** Begin **
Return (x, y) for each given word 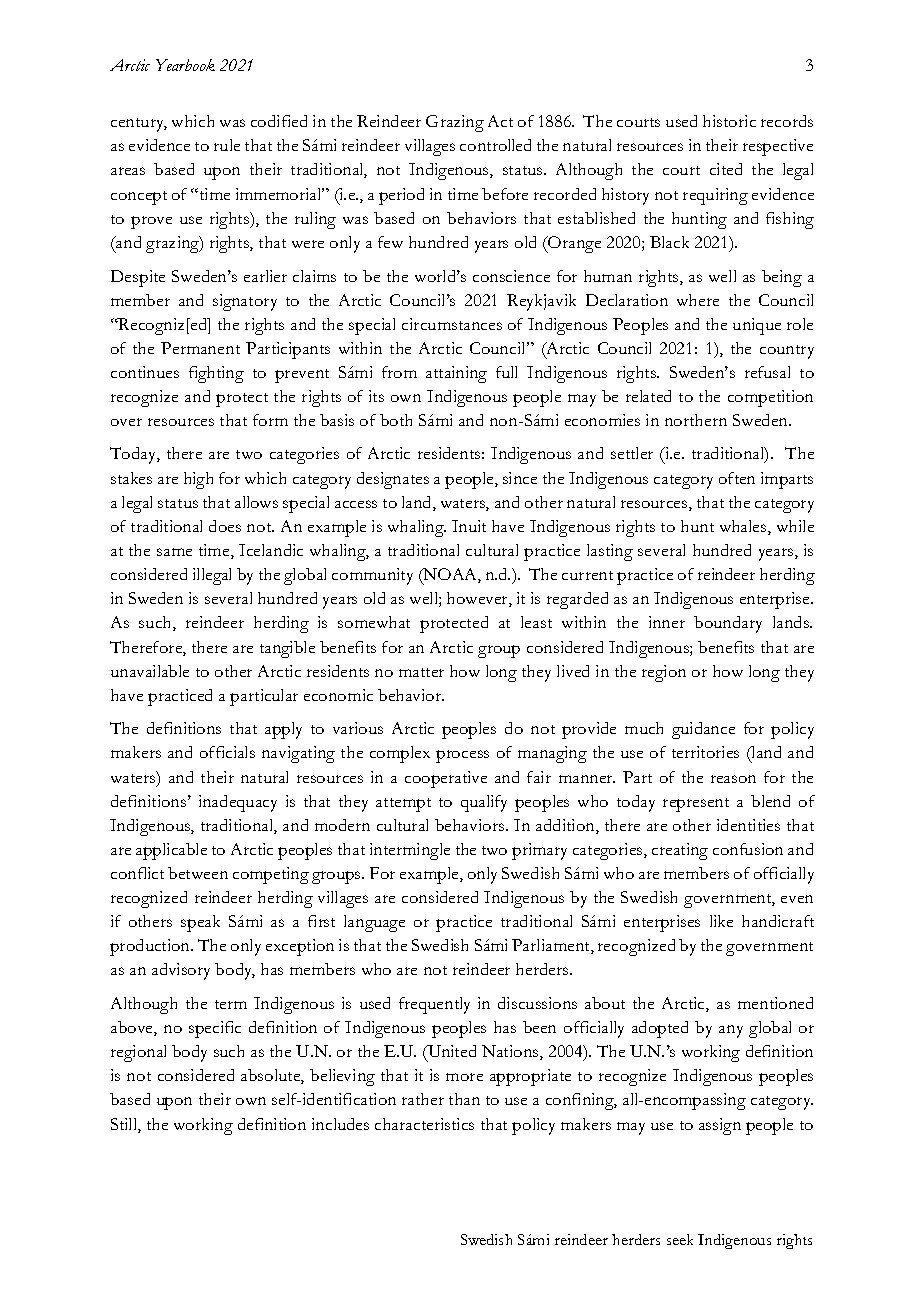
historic (729, 121)
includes (340, 1124)
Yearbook (185, 65)
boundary (728, 624)
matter (421, 672)
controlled (495, 145)
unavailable (150, 671)
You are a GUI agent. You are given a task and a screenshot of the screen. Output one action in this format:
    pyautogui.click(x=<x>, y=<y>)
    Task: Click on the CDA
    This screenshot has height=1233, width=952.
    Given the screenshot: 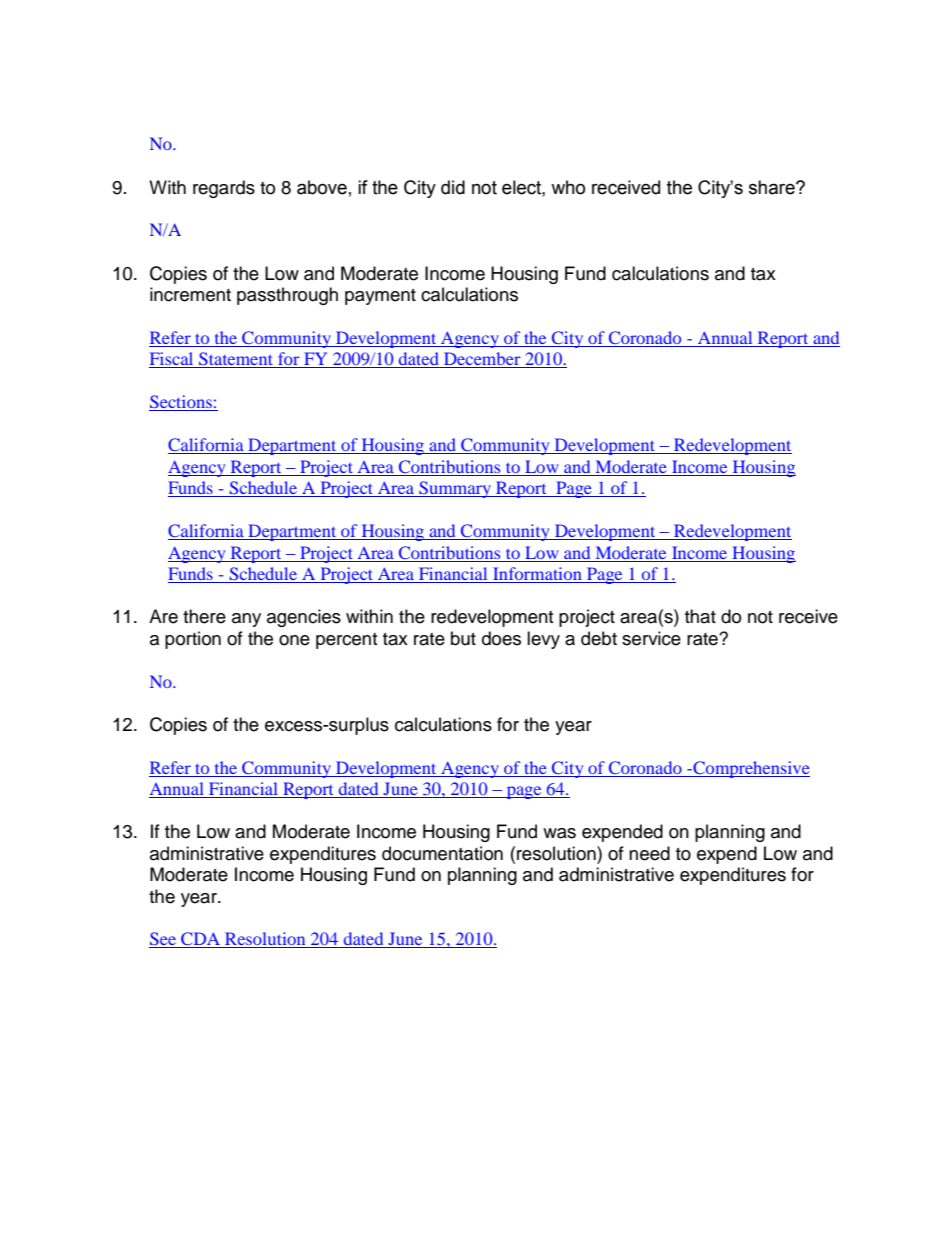 What is the action you would take?
    pyautogui.click(x=201, y=940)
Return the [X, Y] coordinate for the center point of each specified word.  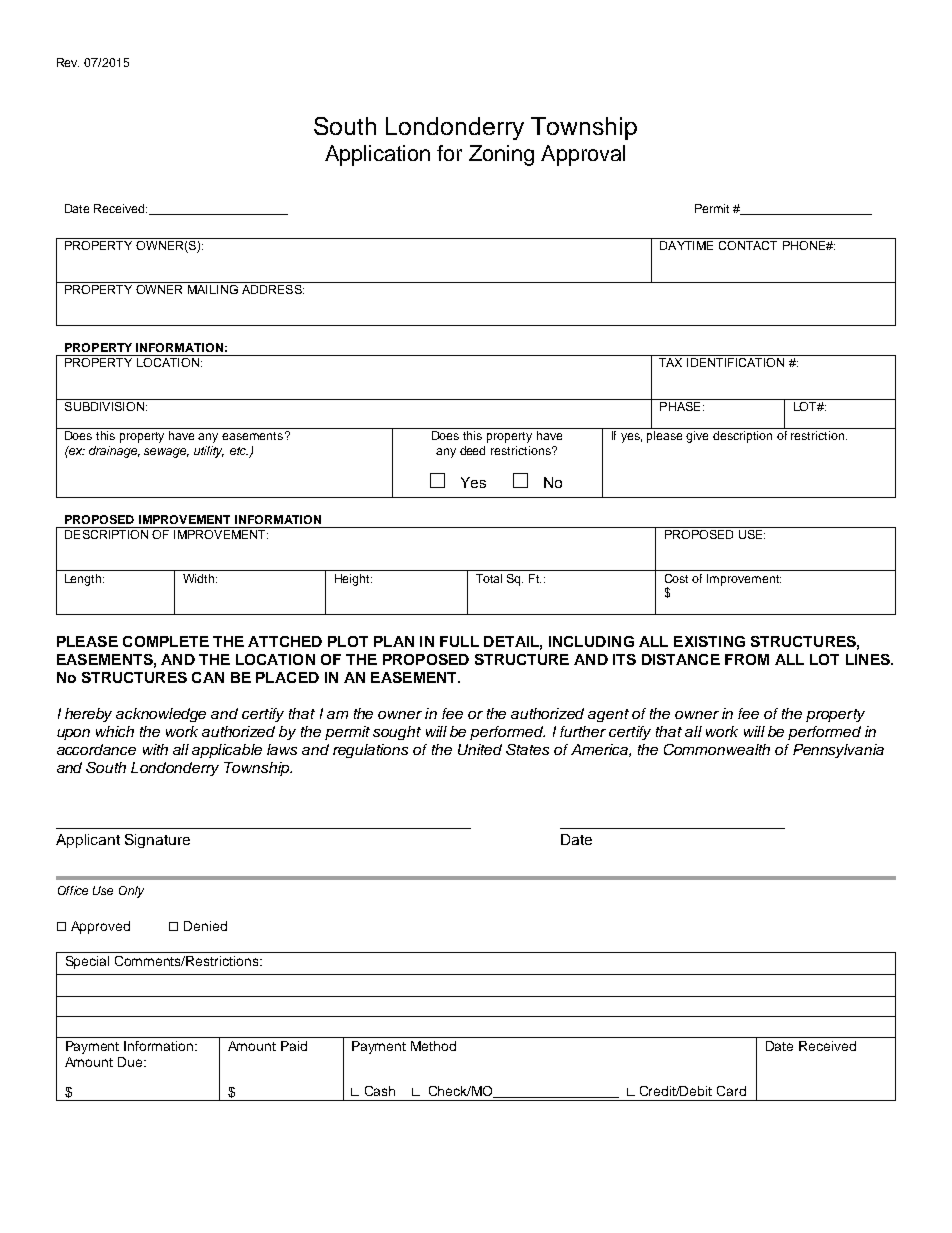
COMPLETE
** End **
* _What is required_:
Swap "boundary" for "border" in the lines from the very first one through the line that has "unavailable (150, 671)", keeping everything else the same, and leave the pictures out.

* _Written response_:
Return (x, y) for each given word 
historic (729, 121)
includes (340, 1124)
Yearbook (185, 65)
border (728, 624)
matter (421, 672)
controlled (495, 145)
unavailable (150, 671)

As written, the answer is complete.